Karl Popper — an Austrian philosopher who fled to New Zealand and then London ahead of the Nazis — published Logik der Forschung (The Logic of Scientific Discovery) in 1934, proposing a single criterion for distinguishing science from non-science: a theory is scientific only if it makes claims that could in principle be falsified by empirical observation. Marxism, psychoanalysis, and astrology — theories that, in Popper's view, could accommodate any observation by reinterpretation — were not scientific by this criterion, however interesting they might be otherwise. Einstein's general relativity, by contrast, made risky predictions (light bending around the sun by about 1.75 arcseconds) that could have failed and didn't — the canonical scientific virtue. Falsifiability became the most-cited demarcation criterion in the philosophy of science.
Popper's core argument is built on an asymmetry: scientific theories are universal claims ("all swans are white", "F = Gm₁m₂/r²"), and no finite number of confirming observations can verify a universal claim while one disconfirming observation can falsify it. So a good scientific theory makes risky predictions that could be wrong and survives those tests, while a theory with no observable implications fails to be scientific. Three corollaries follow: good theories forbid more — a theory saying "A at time t" forbids almost everything else, and the more it forbids the better it is if it survives; ad hoc rescues that modify a theory to accommodate falsifying observations preserve it at the cost of its scientific status; theories are never verified, only corroborated. Popper's framework was a clean answer to Hume — scientists don't induce, they propose, test, and discard or retain provisionally — but it has been endlessly contested. Thomas Kuhn (1962) argued that scientists don't actually behave that way: faced with disconfirming evidence they typically protect the dominant paradigm until anomalies accumulate to crisis, and then shift wholesale. Imre Lakatos refined the picture into research programmes with a hard core protected by a protective belt of auxiliary hypotheses, with progress measured by whether modifications are progressive (predicting new facts) or degenerative. The Duhem-Quine thesis observed that no hypothesis is tested in isolation, so any apparent falsification can be deflected onto auxiliary assumptions or the experimental setup. Modern statistical hypothesis testing (Fisher, Neyman-Pearson) operationalizes Popperian falsification — the null hypothesis is what you try to reject — and is the working version of "try to falsify" in most empirical fields.

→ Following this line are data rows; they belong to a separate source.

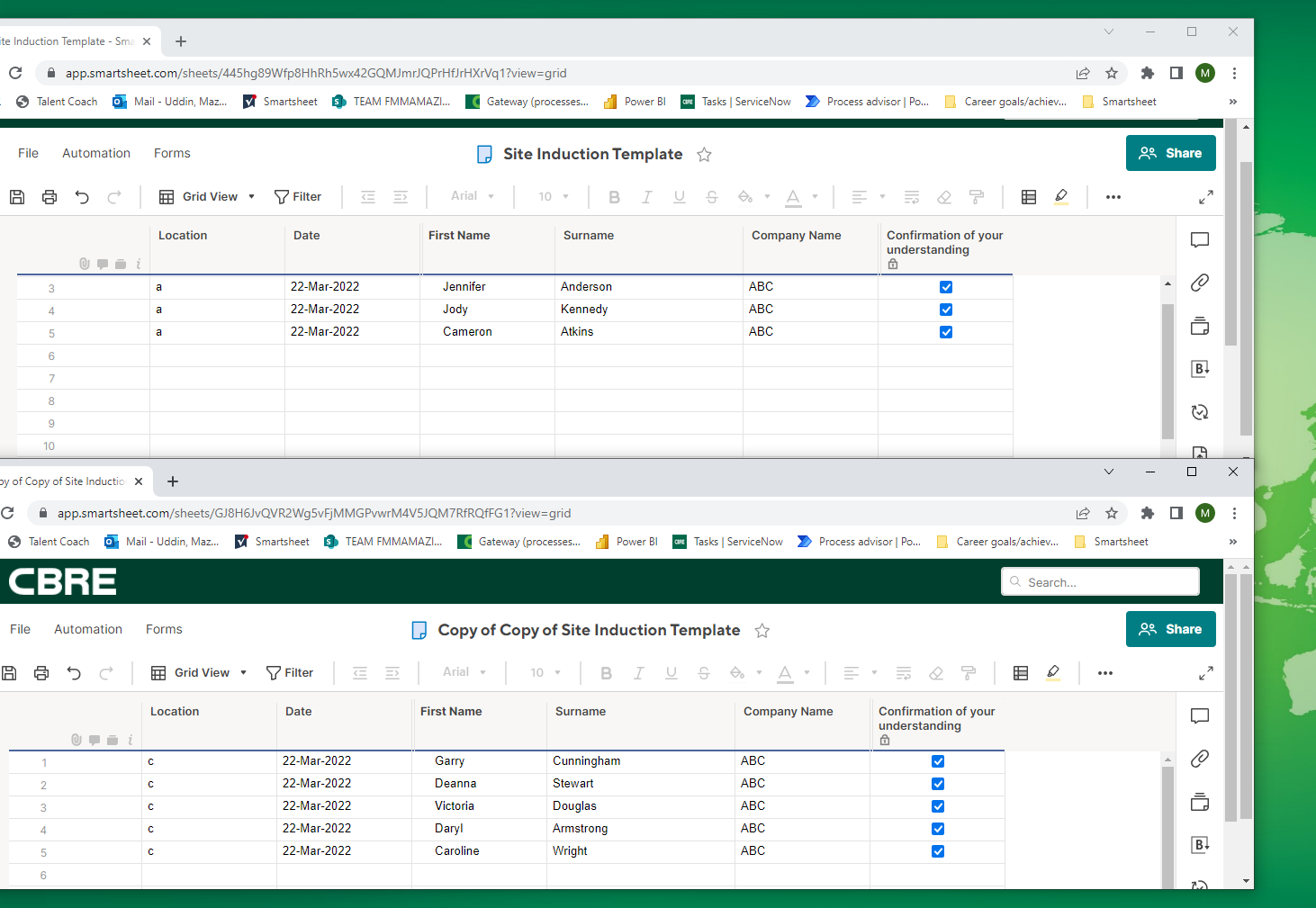Uncheck confirmation for Garry Cunningham

pyautogui.click(x=938, y=760)
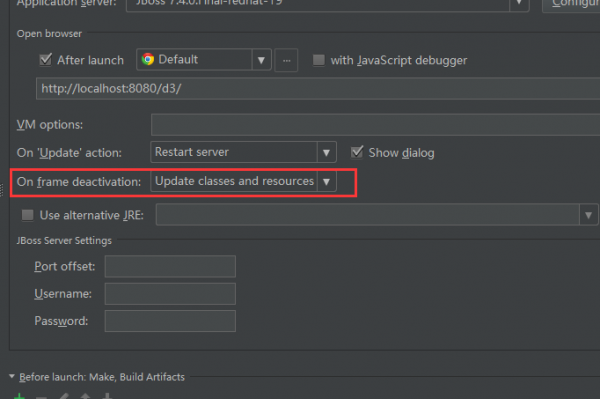The image size is (600, 399).
Task: Toggle the After launch checkbox
Action: 46,60
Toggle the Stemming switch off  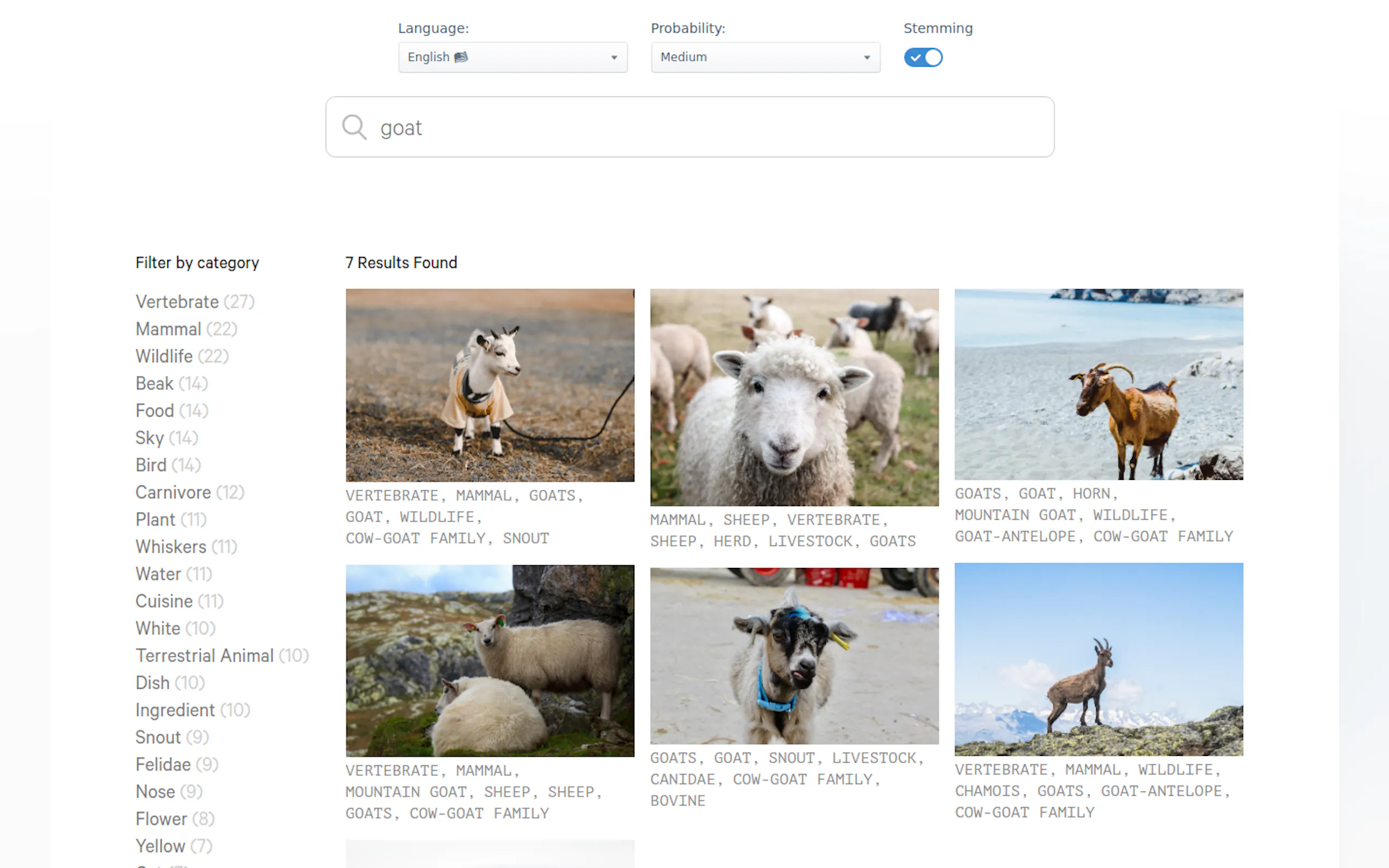point(923,57)
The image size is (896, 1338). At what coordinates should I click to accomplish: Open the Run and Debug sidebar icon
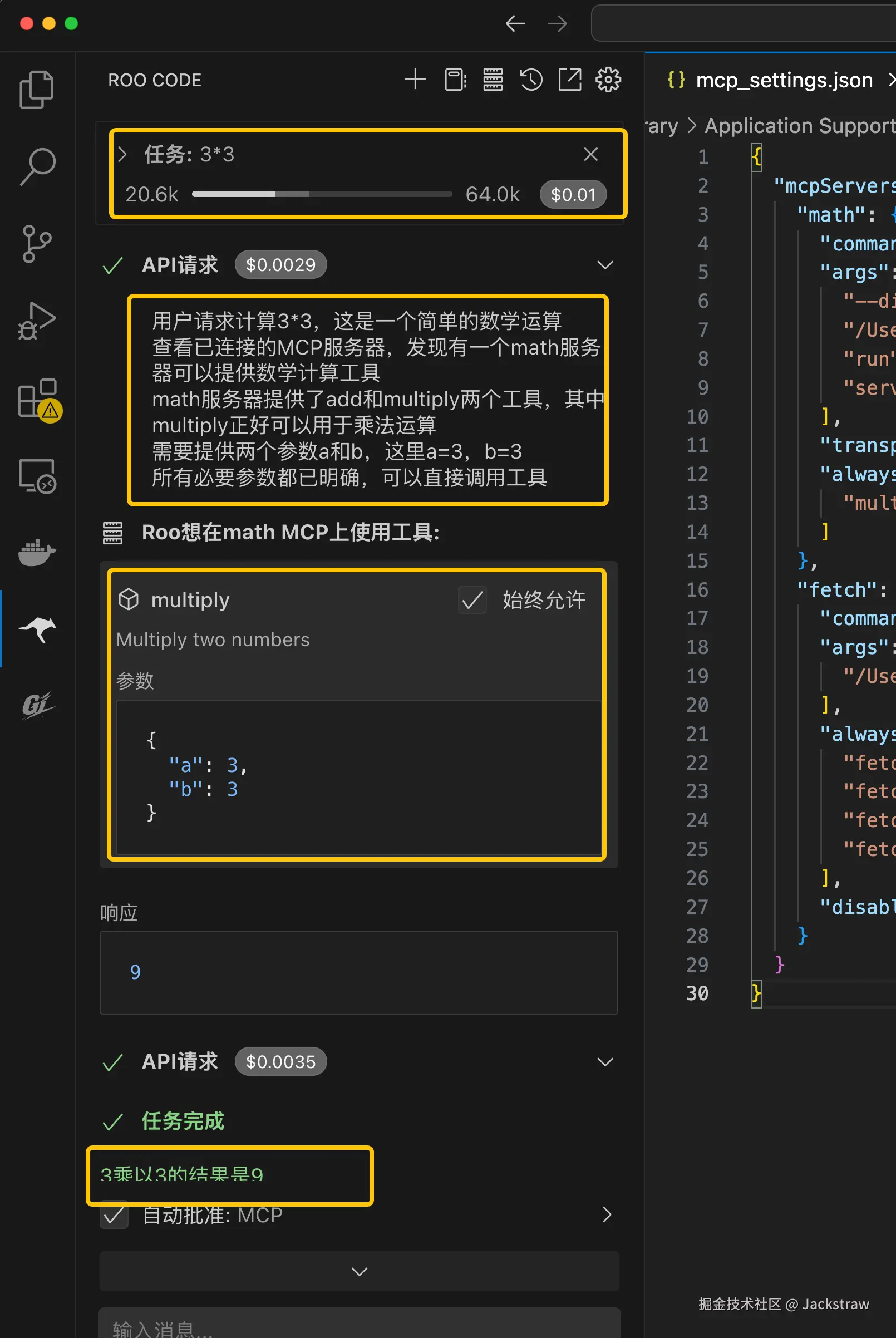37,323
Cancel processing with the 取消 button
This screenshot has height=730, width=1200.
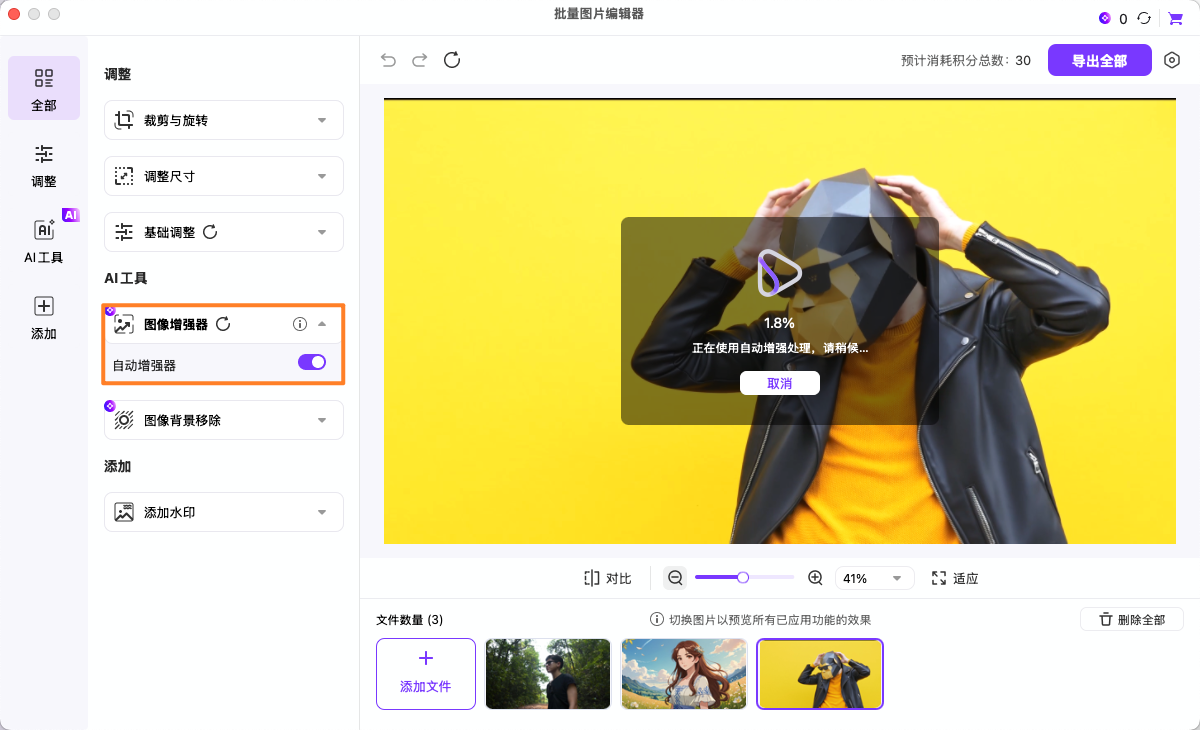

"Is it falsifiable?" has become the standard methodological question, applied (often glibly) to claims in psychology, economics, climate science, vaccines, conspiracy theories, and AI capability claims. The question is useful but blunt — many genuinely scientific theories require sophisticated machinery to test (string theory's predicted particles lie at energies no foreseeable accelerator can reach), and many unscientific claims are technically falsifiable but practically protected by adherents' willingness to absorb anything. The replication crisis has put falsification back on the agenda; pre-registration — specifying hypotheses and analysis plans before collecting data — is the methodological response, forcing genuine falsification tests instead of post-hoc rationalization.